One of the things Paul tells us to make a specific request for is that God will provide open doors so that we can share our faith. For us, this usually means that we are asking God to open the door in a conversation with a friend or family member so that we can tell them our story about Christ. If we will make that a specific prayer, we will be amazed an how God will open the door and how He has already prepared the heart of the listener. Most of the time it’s us who fail to speak that is lacking. So Paul tells us that while we’re praying for an open door, we also pray for boldness and wisdom so that we share the message of Christ clearly the way we should.
What does God need from us for such a great and yet privileged task? Just a willing response- “Here I am send me!”
Jeremiah was another person God called to go and speak for Him. Let’s read about that conversation:
“Before I formed you in the womb I knew you [and approved of you as My chosen instrument],And before you were born I consecrated you [to Myself as My own];I have appointed you as a prophet to the nations.” Then I said, “Ah, Lord God!Behold, I do not know how to speak,For I am [only] a young man.” But the Lord said to me,“Do not say, ‘I am [only] a young man,’Because everywhere I send you, you shall go,And whatever I command you, you shall speak. “Do not be afraid of them [or their hostile faces],For I am with you [always] to protect you and deliver you,” says the Lord.
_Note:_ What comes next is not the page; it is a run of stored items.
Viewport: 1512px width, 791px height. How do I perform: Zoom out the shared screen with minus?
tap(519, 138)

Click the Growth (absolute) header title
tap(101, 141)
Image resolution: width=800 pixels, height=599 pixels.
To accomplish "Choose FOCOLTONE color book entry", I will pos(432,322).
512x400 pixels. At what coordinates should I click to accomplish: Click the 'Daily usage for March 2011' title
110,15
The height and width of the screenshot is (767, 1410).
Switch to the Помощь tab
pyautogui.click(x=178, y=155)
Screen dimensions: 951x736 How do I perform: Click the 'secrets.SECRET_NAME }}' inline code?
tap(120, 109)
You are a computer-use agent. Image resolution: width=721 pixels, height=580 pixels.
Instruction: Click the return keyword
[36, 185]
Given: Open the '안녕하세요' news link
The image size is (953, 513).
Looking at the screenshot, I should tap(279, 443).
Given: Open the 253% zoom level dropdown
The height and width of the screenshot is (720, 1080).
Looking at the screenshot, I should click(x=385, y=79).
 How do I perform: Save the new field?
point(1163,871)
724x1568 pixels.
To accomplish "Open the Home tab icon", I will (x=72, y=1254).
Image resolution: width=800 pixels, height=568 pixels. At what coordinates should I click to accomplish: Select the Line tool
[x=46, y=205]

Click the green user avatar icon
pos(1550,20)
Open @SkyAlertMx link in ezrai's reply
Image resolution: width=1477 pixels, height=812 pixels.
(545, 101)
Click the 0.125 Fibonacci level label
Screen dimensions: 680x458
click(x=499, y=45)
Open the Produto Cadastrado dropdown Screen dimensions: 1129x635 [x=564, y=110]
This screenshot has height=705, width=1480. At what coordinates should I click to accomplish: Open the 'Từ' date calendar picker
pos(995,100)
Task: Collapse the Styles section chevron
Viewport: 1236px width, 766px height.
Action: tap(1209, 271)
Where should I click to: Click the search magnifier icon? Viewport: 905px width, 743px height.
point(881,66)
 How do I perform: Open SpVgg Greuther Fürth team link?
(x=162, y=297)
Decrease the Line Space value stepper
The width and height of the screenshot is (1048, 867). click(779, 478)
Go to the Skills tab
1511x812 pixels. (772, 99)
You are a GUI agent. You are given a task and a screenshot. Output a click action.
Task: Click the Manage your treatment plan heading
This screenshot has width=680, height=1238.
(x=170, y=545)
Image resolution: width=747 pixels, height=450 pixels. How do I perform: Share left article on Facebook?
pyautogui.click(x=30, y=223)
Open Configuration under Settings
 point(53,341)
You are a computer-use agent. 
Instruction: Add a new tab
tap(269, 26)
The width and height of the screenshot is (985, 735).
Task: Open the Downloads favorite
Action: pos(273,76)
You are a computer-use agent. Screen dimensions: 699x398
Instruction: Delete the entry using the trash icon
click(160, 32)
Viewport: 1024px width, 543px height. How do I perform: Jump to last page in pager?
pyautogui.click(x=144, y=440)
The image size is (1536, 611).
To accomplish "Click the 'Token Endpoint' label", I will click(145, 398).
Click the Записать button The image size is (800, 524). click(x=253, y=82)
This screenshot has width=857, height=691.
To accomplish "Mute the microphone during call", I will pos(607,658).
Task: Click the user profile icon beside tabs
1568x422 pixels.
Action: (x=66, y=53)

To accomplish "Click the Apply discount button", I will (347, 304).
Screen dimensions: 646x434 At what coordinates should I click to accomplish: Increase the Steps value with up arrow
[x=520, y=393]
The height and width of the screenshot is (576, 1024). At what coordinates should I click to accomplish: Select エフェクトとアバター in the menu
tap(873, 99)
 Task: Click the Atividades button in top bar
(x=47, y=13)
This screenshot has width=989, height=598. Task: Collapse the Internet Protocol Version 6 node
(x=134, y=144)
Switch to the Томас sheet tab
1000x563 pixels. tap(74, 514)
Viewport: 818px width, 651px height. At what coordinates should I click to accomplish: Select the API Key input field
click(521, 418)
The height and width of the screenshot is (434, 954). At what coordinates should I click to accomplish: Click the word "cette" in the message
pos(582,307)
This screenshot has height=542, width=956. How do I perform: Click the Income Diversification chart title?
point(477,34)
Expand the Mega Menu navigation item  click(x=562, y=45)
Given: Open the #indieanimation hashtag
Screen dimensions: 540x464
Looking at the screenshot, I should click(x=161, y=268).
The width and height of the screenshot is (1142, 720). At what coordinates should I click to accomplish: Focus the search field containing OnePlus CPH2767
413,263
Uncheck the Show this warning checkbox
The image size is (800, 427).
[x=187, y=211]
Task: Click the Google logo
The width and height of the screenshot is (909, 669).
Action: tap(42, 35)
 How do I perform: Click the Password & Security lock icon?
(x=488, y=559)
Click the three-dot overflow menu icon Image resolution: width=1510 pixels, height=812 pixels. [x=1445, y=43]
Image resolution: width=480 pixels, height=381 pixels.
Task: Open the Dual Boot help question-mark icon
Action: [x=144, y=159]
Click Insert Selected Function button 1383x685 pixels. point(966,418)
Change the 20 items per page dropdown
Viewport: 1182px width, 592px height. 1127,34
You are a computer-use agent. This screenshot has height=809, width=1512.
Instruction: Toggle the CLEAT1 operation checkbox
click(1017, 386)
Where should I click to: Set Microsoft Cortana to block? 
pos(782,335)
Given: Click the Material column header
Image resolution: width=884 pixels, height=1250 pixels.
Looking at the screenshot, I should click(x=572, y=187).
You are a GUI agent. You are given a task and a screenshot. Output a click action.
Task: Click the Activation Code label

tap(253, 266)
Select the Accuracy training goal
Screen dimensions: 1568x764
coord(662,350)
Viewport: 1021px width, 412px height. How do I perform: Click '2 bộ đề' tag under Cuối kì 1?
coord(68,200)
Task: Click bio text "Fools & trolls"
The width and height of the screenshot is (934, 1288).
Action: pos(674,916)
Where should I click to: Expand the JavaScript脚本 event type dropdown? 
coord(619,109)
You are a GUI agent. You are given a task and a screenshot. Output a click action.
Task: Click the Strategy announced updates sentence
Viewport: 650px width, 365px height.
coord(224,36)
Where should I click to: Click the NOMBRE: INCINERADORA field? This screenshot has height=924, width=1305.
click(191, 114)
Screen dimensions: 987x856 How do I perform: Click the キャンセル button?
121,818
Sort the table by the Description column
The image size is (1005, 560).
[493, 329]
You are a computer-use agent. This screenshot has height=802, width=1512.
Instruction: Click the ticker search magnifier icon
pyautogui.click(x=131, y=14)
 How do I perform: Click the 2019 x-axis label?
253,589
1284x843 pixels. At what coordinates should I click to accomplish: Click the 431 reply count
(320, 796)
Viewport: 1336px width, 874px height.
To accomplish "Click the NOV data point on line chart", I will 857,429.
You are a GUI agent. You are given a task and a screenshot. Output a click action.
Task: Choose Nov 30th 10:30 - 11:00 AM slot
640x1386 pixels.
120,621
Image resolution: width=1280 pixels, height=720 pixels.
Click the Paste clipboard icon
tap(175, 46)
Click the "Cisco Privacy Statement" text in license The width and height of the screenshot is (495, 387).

Then the Lord stretched out His hand and touched my mouth, and the Lord said to me,“Behold (hear Me), I have put My words in your mouth. “See, I have appointed you this day over the nations and over the kingdoms,To uproot and break down,To destroy and to overthrow,To build and to plant.”
Jeremiah 1: 5-10
Jeremiah’s response was no different than many of us, “I do not know how to speak.” Yet God responds and says, “I have put My words in your mouth.” Jesus told us that when we were sent, that we didn’t have to be afraid for in that moment, the Holy Spirit would give us the words to speak.
At the end of the day, if we are willing to go, we can trust that God will do the rest. He will open the doors and He will give us the words to speak and He will take our feeble attempt to tell the story of Christ and enhance it by the power of the Holy Spirit and change a life.
Will you go? Will you pray for an open door? Will you seek an opportunity? Will you ask for boldness and clarity? Can God send you to represent Him?